Anxiety from Compliments

Self-doubt sitting with you inside your head for decades causes a snap when every once in a while, someone says you’re worth more than what you think you are (based on your experience). And they leave, having you believe you are worth more just for a moment. But then you start to mess up with what you are doing. And you fall for the 2000th time. It doesn’t hurt less. It hurts more.

And after that… the next line of positive reinforcement and encouragement is just stigma that is associated with all those experiences of failure and brokenness. It’s like the saying goes, “fool me once, shame on you, fool me twice, shame on me.”. But it’s now the 2000th and 1st time. And you fall into your own hole you’ve been digging without even trying to get back up.

The mind is a very dangerous place. My only advice to people that cannot accept positive reinforcement and positive assurance and encouragement that I live in myself is this:

It is still better to try and find the beauty in the suffering of today than it is secluding yourself in all of your past darkness and what is not beautiful. Your primary purpose is just to observe. You’re not going to take anything with you when you leave this place other than memories. Try and make the best of it. Even if your best is someone else’s worst. Even if your best is not good enough. You have X amount of days in this life. If you can’t do what others expect of you, you might as well do what YOU expect of YOU. Set small goals for yourself daily. Not too much at first. Build your resistances and immunity. Little by little, you’re going to get there. Relax and clear your head. Focus on what’s in front of you. Do not rush progress. You’re on your own path. Not someone else’s. Accept your limitations and set boundaries for yourself. Work on expanding those limitations and boundaries. And inside your mind, work on compartmentalization as you meditate on what’s in front of you. Little by little. Organize your thoughts. Because at some point you’re going to need headspace. If you are running out of headspace, try organizing what you see in front of you. And make it a synchronized idiosyncrasy tailored to how you want to be organized. Make it accessible for you when you want to access it. Otherwise, it might distract you from the task at hand; or inhibit you from accessing whatever it is when you need it. Everything has a home address. It helps to maintain a balance in life when your life is not a mess. Put things where you want them to go. This is the fundamental part of living. Organization tailored to you will help tremendously.

And when you fall back into your rut, it might not be as bad as stumbling on all the crap inside your head that isn’t stowed away.
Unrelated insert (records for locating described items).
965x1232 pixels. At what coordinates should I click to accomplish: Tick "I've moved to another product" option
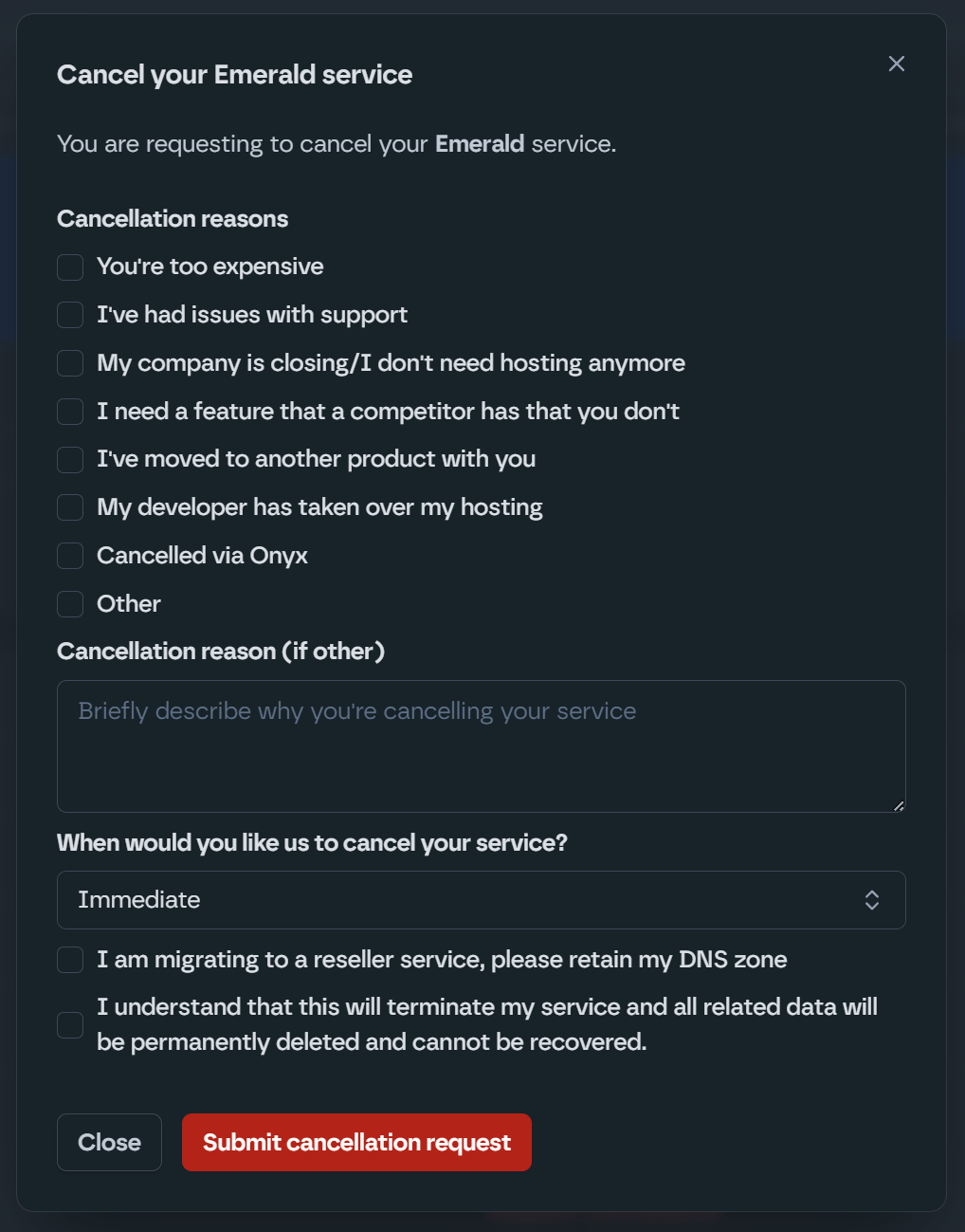(70, 460)
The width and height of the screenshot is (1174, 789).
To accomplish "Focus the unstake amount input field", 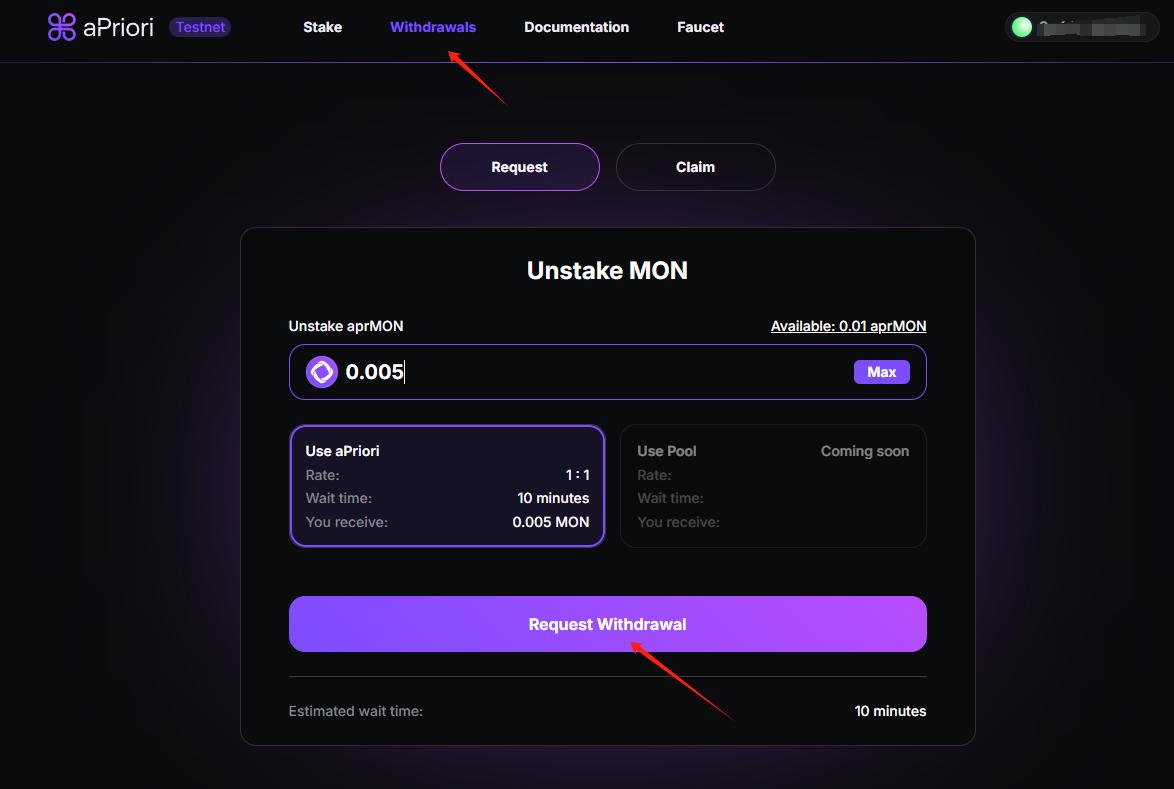I will tap(590, 372).
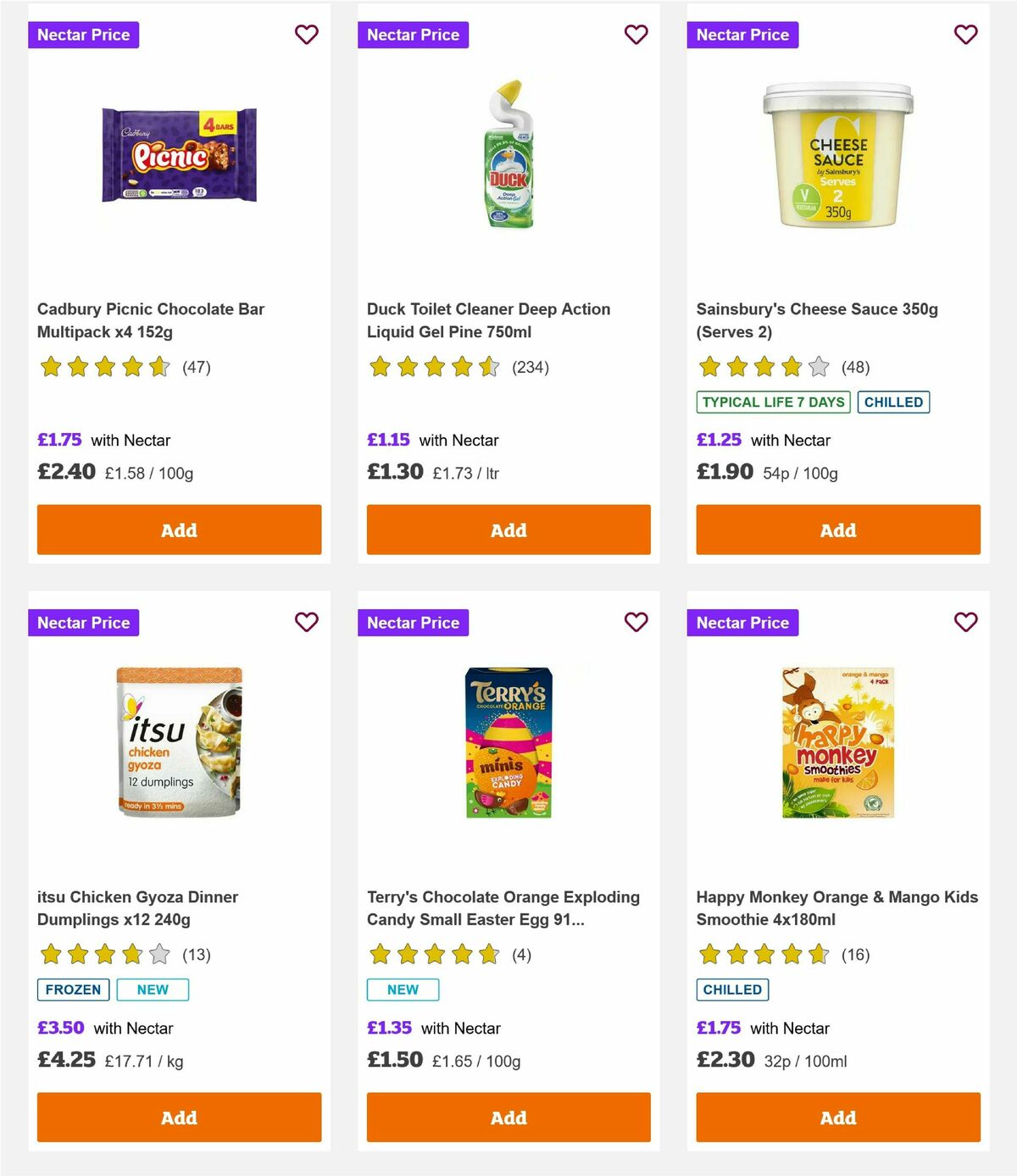The image size is (1017, 1176).
Task: Click the NEW tag on Terry's egg
Action: click(x=403, y=989)
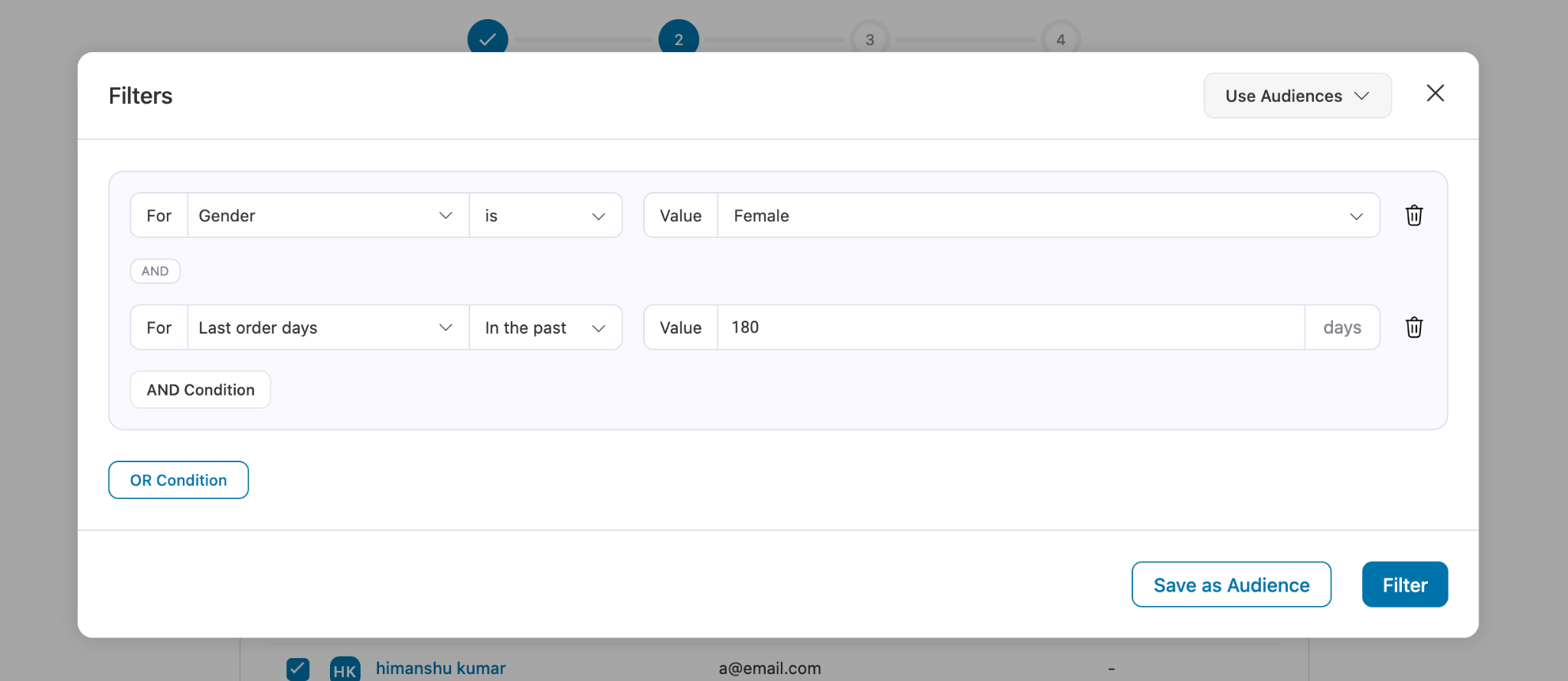The height and width of the screenshot is (681, 1568).
Task: Focus the 180 days value field
Action: click(x=1011, y=327)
For me, it helps to keep a pathway clear inside my mind that I can mentally walk through and get away. I can walk to my mental headspace of total darkness without falling on something else. As long as I can stay organized. The moment I let clutter inside my mind get out of hand, I lose it. And I still have more to go through. Some to discard, but I want to hoard for some reason. I know it doesn’t serve me well, yet I hold onto a lot of those memories. I believe my short term memory as a result is problematic. I’m still working on that. But trust when I say, it helps to keep them in a mental box, stowed away somewhere in the back of my mind.

And as for what’s on the outside, it helps to also color code your experiences you are observing right now as you go, storing these moments into memories. Light colos for good things, dark colors for bad things. Find a neutral color you like inside your head. These are going to be the majority of your memories later.

And use staples.

“Why did the bird fall out of the tree? Because it was dead. Why did the squirrel fall out of the tree? Because it was stapled to the bird.”